Output every entry exactly, from the first line to the last.

Collected data entries
<<<<

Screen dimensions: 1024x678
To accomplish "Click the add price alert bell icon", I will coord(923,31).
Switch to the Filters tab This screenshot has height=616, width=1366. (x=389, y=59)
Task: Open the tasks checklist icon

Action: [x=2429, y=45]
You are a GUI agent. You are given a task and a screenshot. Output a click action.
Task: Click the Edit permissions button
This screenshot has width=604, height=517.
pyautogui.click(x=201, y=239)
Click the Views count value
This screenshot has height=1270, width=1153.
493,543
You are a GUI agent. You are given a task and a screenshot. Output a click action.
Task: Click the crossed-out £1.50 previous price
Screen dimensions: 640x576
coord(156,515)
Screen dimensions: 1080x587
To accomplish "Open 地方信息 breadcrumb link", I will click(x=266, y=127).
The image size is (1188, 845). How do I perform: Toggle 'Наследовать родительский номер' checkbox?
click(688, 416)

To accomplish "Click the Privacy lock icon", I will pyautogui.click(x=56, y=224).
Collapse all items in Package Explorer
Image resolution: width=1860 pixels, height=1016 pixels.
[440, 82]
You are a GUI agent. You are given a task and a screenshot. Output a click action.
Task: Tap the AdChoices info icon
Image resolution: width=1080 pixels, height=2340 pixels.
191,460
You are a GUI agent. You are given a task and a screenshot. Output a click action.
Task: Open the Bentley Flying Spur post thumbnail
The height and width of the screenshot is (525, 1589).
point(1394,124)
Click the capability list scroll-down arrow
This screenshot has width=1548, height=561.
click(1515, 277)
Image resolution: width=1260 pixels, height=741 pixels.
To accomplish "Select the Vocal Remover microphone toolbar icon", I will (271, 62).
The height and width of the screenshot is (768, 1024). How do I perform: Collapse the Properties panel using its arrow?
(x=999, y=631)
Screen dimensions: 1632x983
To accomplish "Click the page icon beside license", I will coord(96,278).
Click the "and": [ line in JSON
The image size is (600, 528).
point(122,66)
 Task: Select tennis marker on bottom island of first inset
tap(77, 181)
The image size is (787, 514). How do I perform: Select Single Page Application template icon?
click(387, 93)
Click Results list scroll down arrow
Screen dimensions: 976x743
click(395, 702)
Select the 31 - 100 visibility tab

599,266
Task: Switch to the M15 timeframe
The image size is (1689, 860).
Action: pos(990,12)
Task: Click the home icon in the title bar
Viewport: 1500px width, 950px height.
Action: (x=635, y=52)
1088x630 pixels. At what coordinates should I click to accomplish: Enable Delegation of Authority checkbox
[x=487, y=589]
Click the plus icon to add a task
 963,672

>>>>

# Response
Screen dimensions: 1024x678
To accomplish "Click the add price alert bell icon", I will coord(923,31).
Switch to the Filters tab This screenshot has height=616, width=1366. (x=389, y=59)
Task: Open the tasks checklist icon

Action: [x=2429, y=45]
You are a GUI agent. You are given a task and a screenshot. Output a click action.
Task: Click the Edit permissions button
This screenshot has width=604, height=517.
pyautogui.click(x=201, y=239)
Click the Views count value
This screenshot has height=1270, width=1153.
493,543
You are a GUI agent. You are given a task and a screenshot. Output a click action.
Task: Click the crossed-out £1.50 previous price
Screen dimensions: 640x576
coord(156,515)
Screen dimensions: 1080x587
To accomplish "Open 地方信息 breadcrumb link", I will click(x=266, y=127).
The image size is (1188, 845). How do I perform: Toggle 'Наследовать родительский номер' checkbox?
click(688, 416)

To accomplish "Click the Privacy lock icon", I will pyautogui.click(x=56, y=224).
Collapse all items in Package Explorer
Image resolution: width=1860 pixels, height=1016 pixels.
[440, 82]
You are a GUI agent. You are given a task and a screenshot. Output a click action.
Task: Tap the AdChoices info icon
Image resolution: width=1080 pixels, height=2340 pixels.
191,460
You are a GUI agent. You are given a task and a screenshot. Output a click action.
Task: Open the Bentley Flying Spur post thumbnail
The height and width of the screenshot is (525, 1589).
point(1394,124)
Click the capability list scroll-down arrow
This screenshot has width=1548, height=561.
click(1515, 277)
Image resolution: width=1260 pixels, height=741 pixels.
To accomplish "Select the Vocal Remover microphone toolbar icon", I will (271, 62).
The height and width of the screenshot is (768, 1024). How do I perform: Collapse the Properties panel using its arrow?
(x=999, y=631)
Screen dimensions: 1632x983
To accomplish "Click the page icon beside license", I will coord(96,278).
Click the "and": [ line in JSON
The image size is (600, 528).
point(122,66)
 Task: Select tennis marker on bottom island of first inset
tap(77, 181)
The image size is (787, 514). How do I perform: Select Single Page Application template icon?
click(387, 93)
Click Results list scroll down arrow
Screen dimensions: 976x743
click(395, 702)
Select the 31 - 100 visibility tab

599,266
Task: Switch to the M15 timeframe
The image size is (1689, 860).
Action: pos(990,12)
Task: Click the home icon in the title bar
Viewport: 1500px width, 950px height.
Action: (x=635, y=52)
1088x630 pixels. At what coordinates should I click to accomplish: Enable Delegation of Authority checkbox
[x=487, y=589]
Click the plus icon to add a task
 963,672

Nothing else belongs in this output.